## Begin Information provided

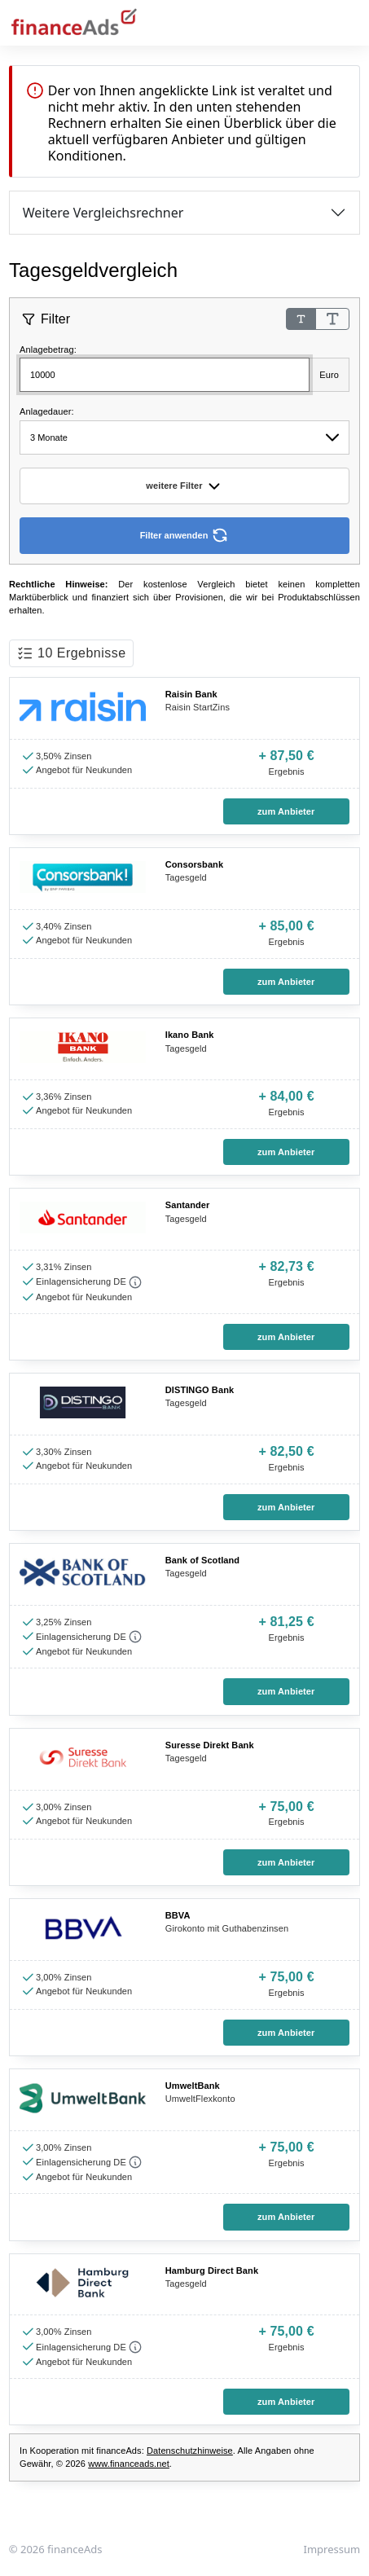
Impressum (332, 2549)
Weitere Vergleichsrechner (103, 213)
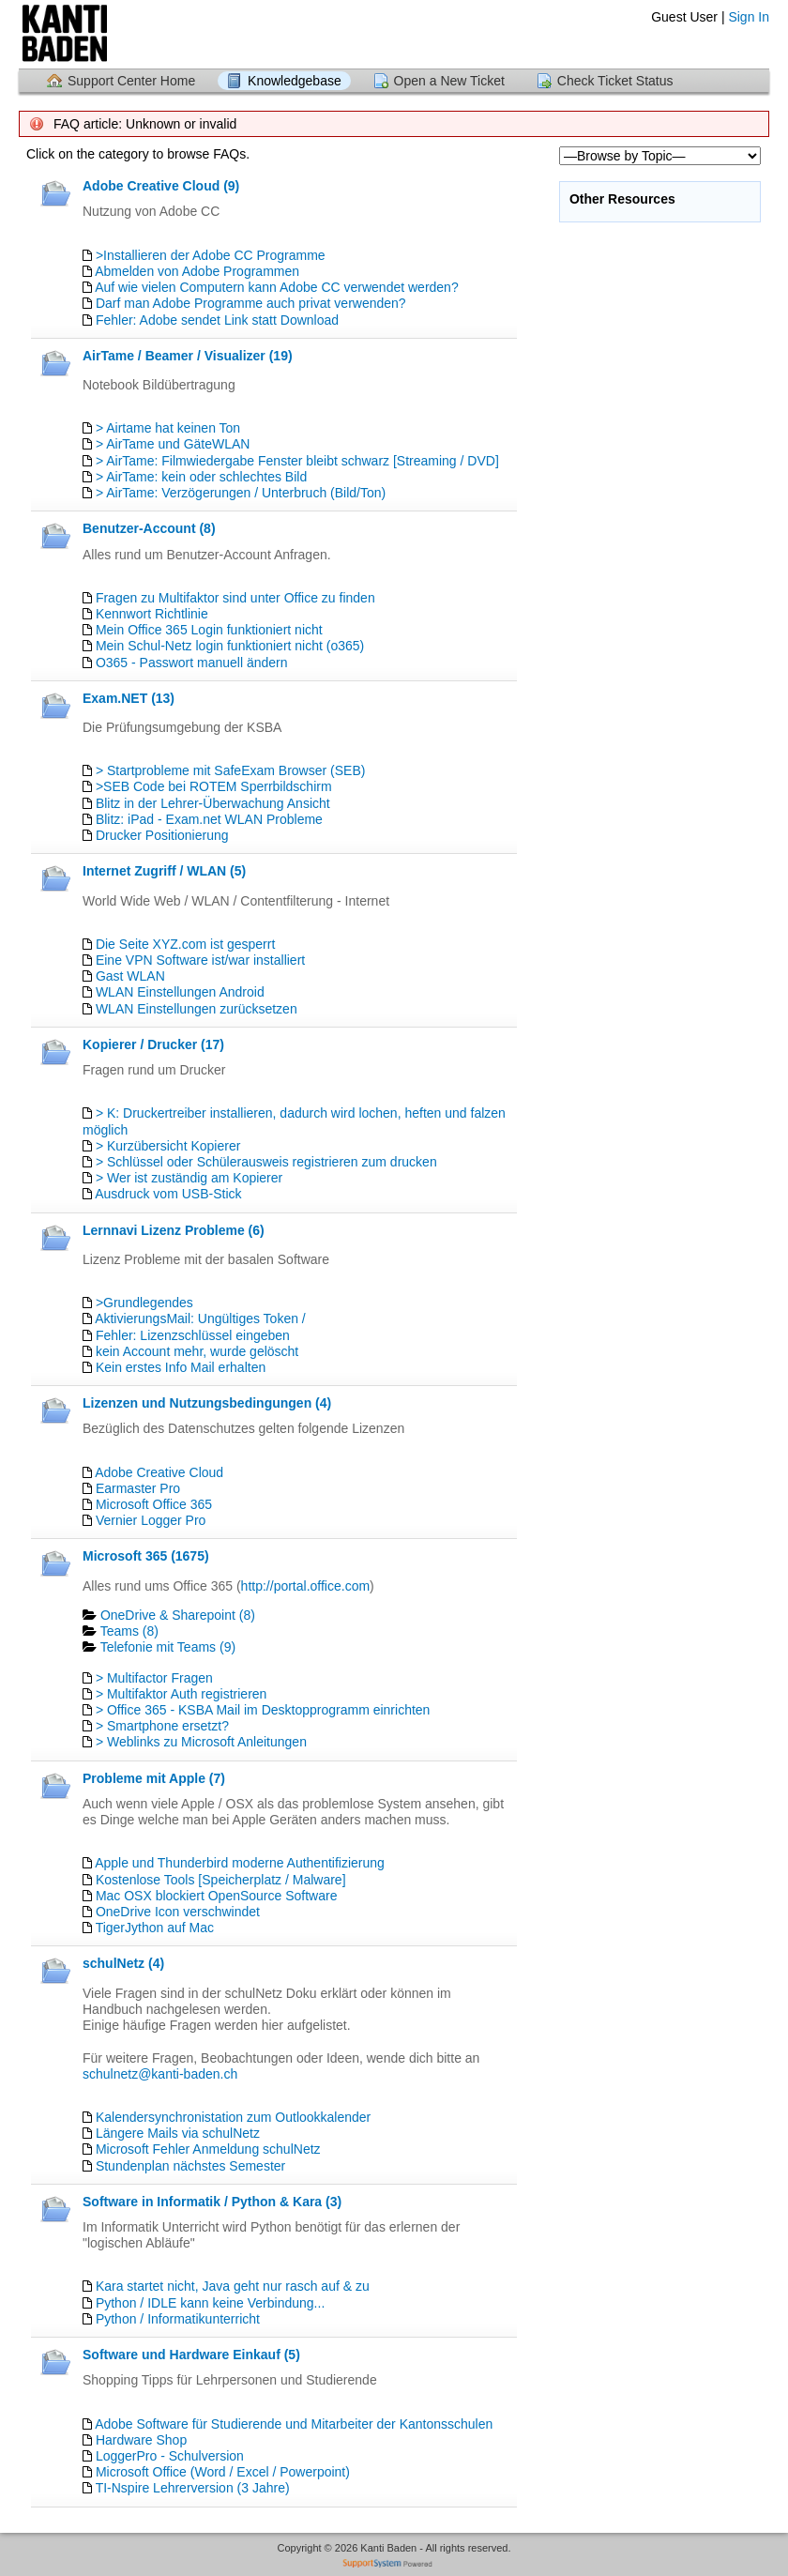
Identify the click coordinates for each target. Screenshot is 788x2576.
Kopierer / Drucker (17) (153, 1044)
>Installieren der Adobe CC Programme (211, 255)
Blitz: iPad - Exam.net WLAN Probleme (209, 819)
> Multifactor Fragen (154, 1677)
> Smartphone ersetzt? (162, 1725)
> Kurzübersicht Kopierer (168, 1145)
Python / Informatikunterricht (178, 2318)
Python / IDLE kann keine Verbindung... (210, 2302)
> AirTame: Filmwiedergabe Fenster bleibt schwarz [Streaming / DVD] (297, 460)
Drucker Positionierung (162, 835)
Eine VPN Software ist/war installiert (200, 960)
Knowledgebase (294, 80)
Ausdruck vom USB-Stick (168, 1193)
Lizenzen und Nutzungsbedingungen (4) (207, 1402)
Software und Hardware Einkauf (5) (191, 2354)
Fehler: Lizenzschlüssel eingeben (193, 1335)
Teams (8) (129, 1631)
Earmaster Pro (138, 1488)
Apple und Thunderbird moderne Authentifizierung (240, 1862)
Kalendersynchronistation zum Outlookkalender (233, 2117)
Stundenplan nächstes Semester (190, 2165)
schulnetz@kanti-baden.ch (160, 2073)
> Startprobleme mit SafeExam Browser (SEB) (231, 770)
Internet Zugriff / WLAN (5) (164, 870)
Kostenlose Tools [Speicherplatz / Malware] (221, 1879)
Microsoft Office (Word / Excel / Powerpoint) (223, 2471)
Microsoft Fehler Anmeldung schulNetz (208, 2149)
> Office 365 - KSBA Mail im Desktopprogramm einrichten (263, 1709)
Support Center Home (131, 80)
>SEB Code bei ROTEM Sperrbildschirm (214, 786)
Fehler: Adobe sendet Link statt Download (217, 320)
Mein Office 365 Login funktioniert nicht (209, 629)
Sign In (748, 16)
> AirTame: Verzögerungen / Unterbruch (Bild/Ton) (241, 492)
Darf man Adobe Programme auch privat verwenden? (251, 303)
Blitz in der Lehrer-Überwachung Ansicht (213, 803)
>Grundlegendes (144, 1302)
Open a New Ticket (449, 80)
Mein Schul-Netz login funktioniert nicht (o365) (230, 645)
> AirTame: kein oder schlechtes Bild (201, 476)
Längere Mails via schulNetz (178, 2133)
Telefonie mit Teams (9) (167, 1646)
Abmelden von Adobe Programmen (197, 271)
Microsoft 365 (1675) (146, 1555)
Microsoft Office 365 (154, 1504)
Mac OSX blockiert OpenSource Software (217, 1895)
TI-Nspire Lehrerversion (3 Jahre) (193, 2487)
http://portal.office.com (305, 1585)
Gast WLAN (130, 975)
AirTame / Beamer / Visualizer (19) (188, 355)
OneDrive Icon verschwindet (178, 1911)
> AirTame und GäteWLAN (173, 443)
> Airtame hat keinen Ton (168, 427)
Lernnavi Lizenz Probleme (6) (174, 1230)
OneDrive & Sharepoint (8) (177, 1615)
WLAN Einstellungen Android (180, 991)
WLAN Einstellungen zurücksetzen (196, 1008)
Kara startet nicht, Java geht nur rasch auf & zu (233, 2286)
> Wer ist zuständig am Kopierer (189, 1177)
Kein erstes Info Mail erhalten (180, 1367)
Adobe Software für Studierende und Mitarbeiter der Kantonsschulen (293, 2423)
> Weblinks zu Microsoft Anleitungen (201, 1741)
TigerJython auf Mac (155, 1927)
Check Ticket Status (615, 80)
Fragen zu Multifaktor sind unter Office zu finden (235, 597)
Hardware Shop (141, 2439)
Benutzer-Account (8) (149, 528)
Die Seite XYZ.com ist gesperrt (185, 944)
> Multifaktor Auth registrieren (181, 1693)
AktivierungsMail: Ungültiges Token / (200, 1318)
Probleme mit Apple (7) (154, 1778)
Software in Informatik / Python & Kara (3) (212, 2201)
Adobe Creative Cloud (159, 1472)
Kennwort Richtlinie (152, 613)
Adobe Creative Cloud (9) (161, 185)
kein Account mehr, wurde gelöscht (197, 1351)
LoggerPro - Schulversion (170, 2455)
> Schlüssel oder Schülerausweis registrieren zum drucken (266, 1161)
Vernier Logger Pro (151, 1520)
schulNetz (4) (123, 1963)
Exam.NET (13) (128, 698)
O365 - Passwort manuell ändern (192, 662)
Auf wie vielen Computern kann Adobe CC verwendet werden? (277, 287)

## End Information provided

(Exercise objective): Swap "Kopierer" for "Kopiergerät" everywhere in the rows above, keeping everything else the same, and omit the pictures.

(Output):
Impressum (332, 2549)
Weitere Vergleichsrechner (103, 213)
Identify the click coordinates for each target. Screenshot is 788x2576.
Kopiergerät / Drucker (17) (153, 1044)
>Installieren der Adobe CC Programme (211, 255)
Blitz: iPad - Exam.net WLAN Probleme (209, 819)
> Multifactor Fragen (154, 1677)
> Smartphone ersetzt? (162, 1725)
> Kurzübersicht Kopiergerät (168, 1145)
Python / Informatikunterricht (178, 2318)
Python / IDLE kann keine Verbindung... (210, 2302)
> AirTame: Filmwiedergabe Fenster bleibt schwarz [Streaming / DVD] (297, 460)
Drucker Positionierung (162, 835)
Eine VPN Software ist/war installiert (200, 960)
Knowledgebase (294, 80)
Ausdruck vom USB-Stick (168, 1193)
Lizenzen und Nutzungsbedingungen (4) (207, 1402)
Software und Hardware Einkauf (5) (191, 2354)
Fehler: Lizenzschlüssel eingeben (193, 1335)
Teams (8) (129, 1631)
Earmaster Pro (138, 1488)
Apple und Thunderbird moderne Authentifizierung (240, 1862)
Kalendersynchronistation zum Outlookkalender (233, 2117)
Stundenplan nächstes Semester (190, 2165)
schulnetz@kanti-baden.ch (160, 2073)
> Startprobleme mit SafeExam Browser (SEB) (231, 770)
Internet Zugriff / WLAN (5) (164, 870)
Kostenlose Tools [Speicherplatz / Malware] (221, 1879)
Microsoft Office (Word / Excel / Powerpoint) (223, 2471)
Microsoft Fehler Anmeldung schulNetz (208, 2149)
> Office 365 - KSBA Mail im Desktopprogramm einrichten (263, 1709)
Support Center Home (131, 80)
>SEB Code bei ROTEM Sperrbildschirm (214, 786)
Fehler: Adobe sendet Link statt Download (217, 320)
Mein Office 365 Login funktioniert nicht (209, 629)
Sign In (748, 16)
> AirTame: Verzögerungen / Unterbruch (Bild/Ton) (241, 492)
Darf man Adobe Programme auch privat verwenden? (251, 303)
Blitz in der Lehrer-Überwachung Ansicht (213, 803)
>Grundlegendes (144, 1302)
Open a New Ticket (449, 80)
Mein Schul-Netz login funktioniert nicht (o365) (230, 645)
> AirTame: kein oder schlechtes Bild (201, 476)
Längere Mails via schulNetz (178, 2133)
Telefonie mit Teams (9) (167, 1646)
Abmelden von Adobe Programmen (197, 271)
Microsoft 365 (1675) (146, 1555)
Microsoft Office 365 (154, 1504)
Mac OSX blockiert OpenSource Software (217, 1895)
TI-Nspire Lehrerversion (3 Jahre) (193, 2487)
http://portal.office.com (305, 1585)
Gast WLAN (130, 975)
AirTame / Beamer / Visualizer (19) (188, 355)
OneDrive Icon verschwindet (178, 1911)
> AirTame und GäteWLAN (173, 443)
> Airtame hat keinen Ton (168, 427)
Lernnavi Lizenz Probleme (6) (174, 1230)
OneDrive & Sharepoint (8) (177, 1615)
WLAN Einstellungen Android (180, 991)
WLAN Einstellungen zurücksetzen (196, 1008)
Kara startet nicht, Java geht nur rasch auf & zu (233, 2286)
> Wer ist zuständig am Kopiergerät (189, 1177)
Kein erstes Info Mail erhalten (180, 1367)
Adobe Software für Studierende und Mitarbeiter der Kantonsschulen (293, 2423)
> Weblinks zu Microsoft Anleitungen (201, 1741)
TigerJython auf Mac (155, 1927)
Check Ticket Status (615, 80)
Fragen zu Multifaktor sind unter Office zu finden (235, 597)
Hardware Shop (141, 2439)
Benutzer-Account (8) (149, 528)
Die Seite XYZ.com ist gesperrt (185, 944)
> Multifaktor Auth registrieren (181, 1693)
AktivierungsMail: Ungültiges Token / (200, 1318)
Probleme mit Apple (7) (154, 1778)
Software in Informatik / Python & Kara (3) (212, 2201)
Adobe Creative Cloud (159, 1472)
Kennwort Richtlinie (152, 613)
Adobe Creative Cloud (9) (161, 185)
kein Account mehr, wurde gelöscht (197, 1351)
LoggerPro - Schulversion (170, 2455)
> Schlüssel oder Schülerausweis registrieren zum drucken (266, 1161)
Vernier Logger Pro (151, 1520)
schulNetz (4) (123, 1963)
Exam.NET (13) (128, 698)
O365 - Passwort manuell ändern (192, 662)
Auf wie vielen Computern kann Adobe CC verwendet werden? (277, 287)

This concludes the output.